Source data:
━━━━━━━━━━
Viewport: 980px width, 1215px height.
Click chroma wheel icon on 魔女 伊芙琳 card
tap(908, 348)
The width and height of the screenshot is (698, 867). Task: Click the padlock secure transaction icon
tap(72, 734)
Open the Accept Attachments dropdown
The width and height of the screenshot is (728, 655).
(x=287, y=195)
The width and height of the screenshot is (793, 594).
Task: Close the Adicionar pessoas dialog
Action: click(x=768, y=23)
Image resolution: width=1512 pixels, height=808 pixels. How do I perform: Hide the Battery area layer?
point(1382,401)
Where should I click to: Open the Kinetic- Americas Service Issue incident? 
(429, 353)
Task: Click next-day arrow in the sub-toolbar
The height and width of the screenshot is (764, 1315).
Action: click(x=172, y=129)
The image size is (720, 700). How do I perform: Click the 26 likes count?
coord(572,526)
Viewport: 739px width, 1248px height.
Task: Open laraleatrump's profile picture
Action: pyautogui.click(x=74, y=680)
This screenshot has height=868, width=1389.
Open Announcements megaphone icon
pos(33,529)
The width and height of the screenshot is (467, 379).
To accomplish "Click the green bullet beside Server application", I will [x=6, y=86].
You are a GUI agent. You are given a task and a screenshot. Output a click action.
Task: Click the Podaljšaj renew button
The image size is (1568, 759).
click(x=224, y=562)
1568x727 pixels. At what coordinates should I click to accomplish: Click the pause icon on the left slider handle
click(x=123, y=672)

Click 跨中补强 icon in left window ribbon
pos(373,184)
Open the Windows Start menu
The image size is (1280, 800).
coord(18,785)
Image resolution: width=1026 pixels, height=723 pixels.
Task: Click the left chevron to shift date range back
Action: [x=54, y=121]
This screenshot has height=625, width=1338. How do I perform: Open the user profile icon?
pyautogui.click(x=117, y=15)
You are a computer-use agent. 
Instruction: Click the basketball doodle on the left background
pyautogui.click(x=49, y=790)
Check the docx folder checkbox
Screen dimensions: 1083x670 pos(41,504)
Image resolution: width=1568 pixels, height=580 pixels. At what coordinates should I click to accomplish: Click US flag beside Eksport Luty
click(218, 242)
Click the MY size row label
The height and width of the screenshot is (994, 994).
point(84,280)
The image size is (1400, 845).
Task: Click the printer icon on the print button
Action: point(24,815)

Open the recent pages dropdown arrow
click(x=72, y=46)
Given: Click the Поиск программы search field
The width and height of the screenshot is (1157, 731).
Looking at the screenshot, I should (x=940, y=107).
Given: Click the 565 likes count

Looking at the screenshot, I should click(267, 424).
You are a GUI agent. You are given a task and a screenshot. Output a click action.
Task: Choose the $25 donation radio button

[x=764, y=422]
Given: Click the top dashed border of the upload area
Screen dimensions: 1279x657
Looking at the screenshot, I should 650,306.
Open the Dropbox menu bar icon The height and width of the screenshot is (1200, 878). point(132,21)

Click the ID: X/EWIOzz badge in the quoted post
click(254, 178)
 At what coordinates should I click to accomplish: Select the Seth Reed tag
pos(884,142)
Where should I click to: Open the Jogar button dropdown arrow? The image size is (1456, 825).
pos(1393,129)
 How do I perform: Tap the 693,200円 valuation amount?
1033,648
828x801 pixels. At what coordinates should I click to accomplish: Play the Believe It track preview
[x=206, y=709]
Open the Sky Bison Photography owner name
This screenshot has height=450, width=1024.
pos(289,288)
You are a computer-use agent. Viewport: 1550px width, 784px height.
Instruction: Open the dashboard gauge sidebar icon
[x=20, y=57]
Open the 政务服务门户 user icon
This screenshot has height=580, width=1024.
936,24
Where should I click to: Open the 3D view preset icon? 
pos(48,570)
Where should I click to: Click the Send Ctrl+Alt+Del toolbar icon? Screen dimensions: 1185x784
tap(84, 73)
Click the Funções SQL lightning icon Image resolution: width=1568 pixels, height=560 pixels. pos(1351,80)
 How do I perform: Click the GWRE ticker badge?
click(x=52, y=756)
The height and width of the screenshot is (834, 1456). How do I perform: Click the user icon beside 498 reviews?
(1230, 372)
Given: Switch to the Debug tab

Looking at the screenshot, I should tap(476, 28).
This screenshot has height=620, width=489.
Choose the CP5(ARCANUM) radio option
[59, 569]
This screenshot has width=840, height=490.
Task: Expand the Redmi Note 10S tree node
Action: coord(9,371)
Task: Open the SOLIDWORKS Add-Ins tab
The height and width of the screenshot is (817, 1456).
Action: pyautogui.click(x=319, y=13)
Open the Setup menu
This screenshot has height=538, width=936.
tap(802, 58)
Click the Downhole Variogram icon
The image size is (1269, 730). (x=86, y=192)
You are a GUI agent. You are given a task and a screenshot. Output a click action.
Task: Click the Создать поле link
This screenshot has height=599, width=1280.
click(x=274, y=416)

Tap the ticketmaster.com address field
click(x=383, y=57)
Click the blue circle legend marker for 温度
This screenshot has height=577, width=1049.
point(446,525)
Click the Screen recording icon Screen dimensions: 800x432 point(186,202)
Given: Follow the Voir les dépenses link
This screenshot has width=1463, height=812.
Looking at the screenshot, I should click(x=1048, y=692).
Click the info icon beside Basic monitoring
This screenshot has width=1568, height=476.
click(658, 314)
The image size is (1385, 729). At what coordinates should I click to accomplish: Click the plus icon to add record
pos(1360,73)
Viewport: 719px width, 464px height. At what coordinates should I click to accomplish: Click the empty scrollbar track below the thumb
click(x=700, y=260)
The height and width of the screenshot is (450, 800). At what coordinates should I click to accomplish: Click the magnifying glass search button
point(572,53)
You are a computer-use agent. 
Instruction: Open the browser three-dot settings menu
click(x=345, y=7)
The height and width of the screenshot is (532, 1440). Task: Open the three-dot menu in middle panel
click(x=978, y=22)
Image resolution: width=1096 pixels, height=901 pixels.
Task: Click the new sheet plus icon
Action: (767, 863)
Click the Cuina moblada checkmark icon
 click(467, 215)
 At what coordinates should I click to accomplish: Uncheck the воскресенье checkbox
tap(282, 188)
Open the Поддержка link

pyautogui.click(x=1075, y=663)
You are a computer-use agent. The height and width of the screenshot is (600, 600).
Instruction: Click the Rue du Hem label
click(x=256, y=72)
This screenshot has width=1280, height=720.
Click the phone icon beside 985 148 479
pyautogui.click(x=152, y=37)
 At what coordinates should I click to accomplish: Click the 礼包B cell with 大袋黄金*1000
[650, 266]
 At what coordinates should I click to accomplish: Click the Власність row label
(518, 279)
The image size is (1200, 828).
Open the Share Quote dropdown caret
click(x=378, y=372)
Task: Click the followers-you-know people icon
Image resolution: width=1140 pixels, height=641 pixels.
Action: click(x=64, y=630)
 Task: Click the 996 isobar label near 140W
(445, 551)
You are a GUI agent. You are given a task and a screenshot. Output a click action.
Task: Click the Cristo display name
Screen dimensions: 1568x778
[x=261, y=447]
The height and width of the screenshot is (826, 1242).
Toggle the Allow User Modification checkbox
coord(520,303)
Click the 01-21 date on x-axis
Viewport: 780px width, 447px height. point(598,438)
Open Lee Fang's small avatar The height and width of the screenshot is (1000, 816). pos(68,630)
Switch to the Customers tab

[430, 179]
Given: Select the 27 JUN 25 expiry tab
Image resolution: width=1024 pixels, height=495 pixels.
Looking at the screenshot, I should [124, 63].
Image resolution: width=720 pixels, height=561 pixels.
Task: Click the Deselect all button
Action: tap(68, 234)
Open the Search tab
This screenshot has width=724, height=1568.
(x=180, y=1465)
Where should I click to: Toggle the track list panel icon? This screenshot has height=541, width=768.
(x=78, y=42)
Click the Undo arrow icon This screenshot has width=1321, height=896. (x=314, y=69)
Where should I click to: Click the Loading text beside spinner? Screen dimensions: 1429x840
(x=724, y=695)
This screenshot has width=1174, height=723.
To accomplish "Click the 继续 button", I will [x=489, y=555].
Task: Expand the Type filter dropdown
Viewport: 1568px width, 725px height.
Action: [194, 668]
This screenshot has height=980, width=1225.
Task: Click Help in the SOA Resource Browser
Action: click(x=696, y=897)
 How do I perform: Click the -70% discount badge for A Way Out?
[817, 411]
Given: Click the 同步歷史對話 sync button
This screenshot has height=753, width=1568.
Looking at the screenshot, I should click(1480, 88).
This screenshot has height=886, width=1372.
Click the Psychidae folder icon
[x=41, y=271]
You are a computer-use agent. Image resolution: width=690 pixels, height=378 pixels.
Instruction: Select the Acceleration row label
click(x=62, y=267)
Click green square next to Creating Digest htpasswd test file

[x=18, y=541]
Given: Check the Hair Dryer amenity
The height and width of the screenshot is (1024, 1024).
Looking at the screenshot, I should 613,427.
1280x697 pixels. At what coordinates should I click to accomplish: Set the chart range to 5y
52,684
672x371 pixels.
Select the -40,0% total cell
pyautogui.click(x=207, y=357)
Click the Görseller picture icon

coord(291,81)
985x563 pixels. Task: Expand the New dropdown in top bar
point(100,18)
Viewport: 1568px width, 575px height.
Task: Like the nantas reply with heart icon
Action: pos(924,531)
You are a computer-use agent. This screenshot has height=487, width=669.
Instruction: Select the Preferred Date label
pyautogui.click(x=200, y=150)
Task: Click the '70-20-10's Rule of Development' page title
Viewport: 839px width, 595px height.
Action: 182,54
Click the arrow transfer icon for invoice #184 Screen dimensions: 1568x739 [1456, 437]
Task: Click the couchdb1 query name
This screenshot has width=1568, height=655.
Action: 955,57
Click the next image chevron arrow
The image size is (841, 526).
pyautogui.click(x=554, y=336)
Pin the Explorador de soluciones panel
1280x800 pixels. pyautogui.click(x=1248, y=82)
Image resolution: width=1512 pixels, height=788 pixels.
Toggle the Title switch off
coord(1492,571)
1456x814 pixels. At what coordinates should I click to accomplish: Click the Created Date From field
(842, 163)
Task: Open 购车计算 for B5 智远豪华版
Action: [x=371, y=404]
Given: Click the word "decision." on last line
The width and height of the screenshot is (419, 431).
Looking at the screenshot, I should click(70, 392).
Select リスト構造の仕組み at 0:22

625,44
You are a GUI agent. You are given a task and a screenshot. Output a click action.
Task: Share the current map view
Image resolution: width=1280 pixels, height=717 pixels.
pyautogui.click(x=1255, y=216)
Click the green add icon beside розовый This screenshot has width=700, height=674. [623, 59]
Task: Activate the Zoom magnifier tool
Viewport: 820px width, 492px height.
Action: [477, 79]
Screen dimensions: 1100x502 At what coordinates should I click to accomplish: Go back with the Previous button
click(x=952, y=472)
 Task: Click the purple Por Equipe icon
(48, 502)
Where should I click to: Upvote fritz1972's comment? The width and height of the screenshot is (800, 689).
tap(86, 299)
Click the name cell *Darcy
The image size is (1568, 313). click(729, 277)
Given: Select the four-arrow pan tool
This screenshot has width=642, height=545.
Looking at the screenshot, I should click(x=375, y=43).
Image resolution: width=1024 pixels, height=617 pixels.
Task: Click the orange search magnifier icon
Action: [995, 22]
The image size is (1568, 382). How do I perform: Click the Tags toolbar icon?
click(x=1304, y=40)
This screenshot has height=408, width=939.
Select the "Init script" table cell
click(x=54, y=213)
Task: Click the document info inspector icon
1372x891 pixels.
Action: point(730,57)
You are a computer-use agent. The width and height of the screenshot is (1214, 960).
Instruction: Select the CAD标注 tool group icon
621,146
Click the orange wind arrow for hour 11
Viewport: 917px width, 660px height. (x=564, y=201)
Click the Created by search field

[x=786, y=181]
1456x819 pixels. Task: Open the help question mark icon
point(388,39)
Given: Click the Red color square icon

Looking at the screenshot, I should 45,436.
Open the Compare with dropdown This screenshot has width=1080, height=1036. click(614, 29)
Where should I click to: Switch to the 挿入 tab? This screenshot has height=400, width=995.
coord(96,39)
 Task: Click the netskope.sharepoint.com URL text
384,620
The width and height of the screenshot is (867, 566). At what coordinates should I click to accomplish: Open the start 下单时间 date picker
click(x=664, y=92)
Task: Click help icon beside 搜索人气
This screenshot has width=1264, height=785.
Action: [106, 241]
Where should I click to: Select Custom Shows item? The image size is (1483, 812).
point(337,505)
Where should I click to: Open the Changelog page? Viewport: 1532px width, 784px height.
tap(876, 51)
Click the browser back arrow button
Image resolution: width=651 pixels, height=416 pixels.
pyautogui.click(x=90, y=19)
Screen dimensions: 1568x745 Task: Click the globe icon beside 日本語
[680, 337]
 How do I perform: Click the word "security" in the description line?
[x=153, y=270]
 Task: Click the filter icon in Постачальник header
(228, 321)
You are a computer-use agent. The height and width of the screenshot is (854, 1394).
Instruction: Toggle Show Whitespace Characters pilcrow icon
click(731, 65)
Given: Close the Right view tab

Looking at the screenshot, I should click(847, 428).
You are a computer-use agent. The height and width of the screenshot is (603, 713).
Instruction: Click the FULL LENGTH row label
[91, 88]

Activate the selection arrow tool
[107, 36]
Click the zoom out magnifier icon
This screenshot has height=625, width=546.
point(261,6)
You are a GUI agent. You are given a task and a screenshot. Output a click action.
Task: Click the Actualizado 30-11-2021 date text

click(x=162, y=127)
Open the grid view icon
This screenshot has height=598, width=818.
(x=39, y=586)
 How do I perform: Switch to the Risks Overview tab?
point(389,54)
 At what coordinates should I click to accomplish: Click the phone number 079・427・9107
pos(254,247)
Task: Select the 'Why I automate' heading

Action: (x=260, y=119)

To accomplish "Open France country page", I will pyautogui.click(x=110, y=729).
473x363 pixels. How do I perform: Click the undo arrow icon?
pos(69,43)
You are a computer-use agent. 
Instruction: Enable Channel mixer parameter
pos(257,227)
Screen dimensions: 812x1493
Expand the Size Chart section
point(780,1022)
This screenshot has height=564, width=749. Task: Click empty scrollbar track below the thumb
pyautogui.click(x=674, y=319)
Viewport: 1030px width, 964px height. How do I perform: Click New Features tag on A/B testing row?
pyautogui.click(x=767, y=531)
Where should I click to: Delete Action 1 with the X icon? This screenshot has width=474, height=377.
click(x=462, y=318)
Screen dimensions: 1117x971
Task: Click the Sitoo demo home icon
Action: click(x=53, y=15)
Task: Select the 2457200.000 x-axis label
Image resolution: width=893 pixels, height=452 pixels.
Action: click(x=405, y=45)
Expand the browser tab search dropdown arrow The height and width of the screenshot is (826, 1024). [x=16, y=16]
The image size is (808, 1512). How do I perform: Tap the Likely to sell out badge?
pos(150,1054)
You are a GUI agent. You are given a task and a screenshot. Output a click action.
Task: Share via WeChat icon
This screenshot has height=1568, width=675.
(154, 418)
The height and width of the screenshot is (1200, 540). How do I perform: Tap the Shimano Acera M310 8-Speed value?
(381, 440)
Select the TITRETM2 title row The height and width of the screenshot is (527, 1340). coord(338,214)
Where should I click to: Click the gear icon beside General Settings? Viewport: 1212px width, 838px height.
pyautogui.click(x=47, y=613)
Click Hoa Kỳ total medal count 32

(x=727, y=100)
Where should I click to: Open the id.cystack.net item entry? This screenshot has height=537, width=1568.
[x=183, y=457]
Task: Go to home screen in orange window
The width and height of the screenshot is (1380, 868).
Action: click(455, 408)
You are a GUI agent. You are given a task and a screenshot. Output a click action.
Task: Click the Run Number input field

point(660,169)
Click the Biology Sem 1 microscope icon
━━━━━━━━━━
▶ **WHAT IS REQUIRED**: Wherever the string "will" appears in a line of the records above, copy that line.

▶ **TASK SOLUTION**:
To accomplish "Click the green bullet beside Server application", I will [x=6, y=86].
To accomplish "Click the 继续 button", I will [x=489, y=555].
To accomplish "Open France country page", I will pyautogui.click(x=110, y=729).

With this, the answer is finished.